--- Выбранный отрывок ---

За первым известием последовал и высочайший манифест, подписанный в Париже, о занятии оного нашими и союзными войсками. Назначен был день для торжествования сего достопамятного события: Обе императрицы изволили прибыть в Казанский собор к слушанию литургии. Церковь уже была наполнена гражданством обоего пола и всех сословий. Самая площадь пред нею усеяна была народом. По совершении литургии и по выходе из алтаря митрополита Амвросия со всем духовенством на средину храма для отправления благодарственного молебна, я имел счастие читать манифест, взойдя на первую ступень помоста возле амвона, обратись к народу и имея с правой стороны императорскую фамилию, а с левой иностранных министров. С последним словом манифеста начался благодарственный молебен, заключенный хором: ‘Тебе бога хвалим’. За сим грянул гром пушек, и раздалось ‘ура!’ по всей площади.
В тот вечер весь город был освещен. Знатнейшие присутственные места, начиная с Сената, министерские и многие частные домы украшены были великолепными щитами, даже посредственного состояния, не только хозяева, но и жильцы выставляли в окнах своих прозрачные аллегорические картины или что другое с остроумными надписями (II). <...>
В тринадцатый день июля столица обрадована была прибытием императора из-за границы. С первым пушечным выстрелом многие, в том числе и я, поскакали во дворец на Каменный остров. Государя там еще не было. Сказали нам, что он из Казанского собора отправился к графу Салтыкову, бывшему тогда нездоровым. Наконец, мы имели счастие дождаться государя. Он был весел, много изволил говорить о минувшей войне и по беспристрастию своему счастливый конец оныя относил единственно к благости провидения, не скрывая того, что наше войско, быв уже на пути к Парижу, неоднократно находилось близким к отступлению. Его величество удостоил меня по-прежнему ласковым словом.

--- Раздел данных ---

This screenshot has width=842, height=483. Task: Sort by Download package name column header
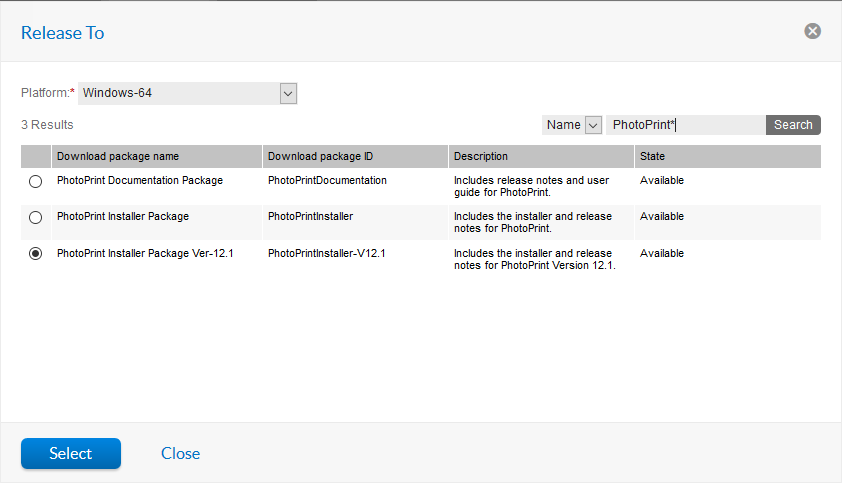118,157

---

Условие задачи: Перепишите без изменений часть выбранного отрывка: начните со слов «За первым известием» и остановитесь после слов «по всей площади.».

Ответ к задаче:
За первым известием последовал и высочайший манифест, подписанный в Париже, о занятии оного нашими и союзными войсками. Назначен был день для торжествования сего достопамятного события: Обе императрицы изволили прибыть в Казанский собор к слушанию литургии. Церковь уже была наполнена гражданством обоего пола и всех сословий. Самая площадь пред нею усеяна была народом. По совершении литургии и по выходе из алтаря митрополита Амвросия со всем духовенством на средину храма для отправления благодарственного молебна, я имел счастие читать манифест, взойдя на первую ступень помоста возле амвона, обратись к народу и имея с правой стороны императорскую фамилию, а с левой иностранных министров. С последним словом манифеста начался благодарственный молебен, заключенный хором: ‘Тебе бога хвалим’. За сим грянул гром пушек, и раздалось ‘ура!’ по всей площади.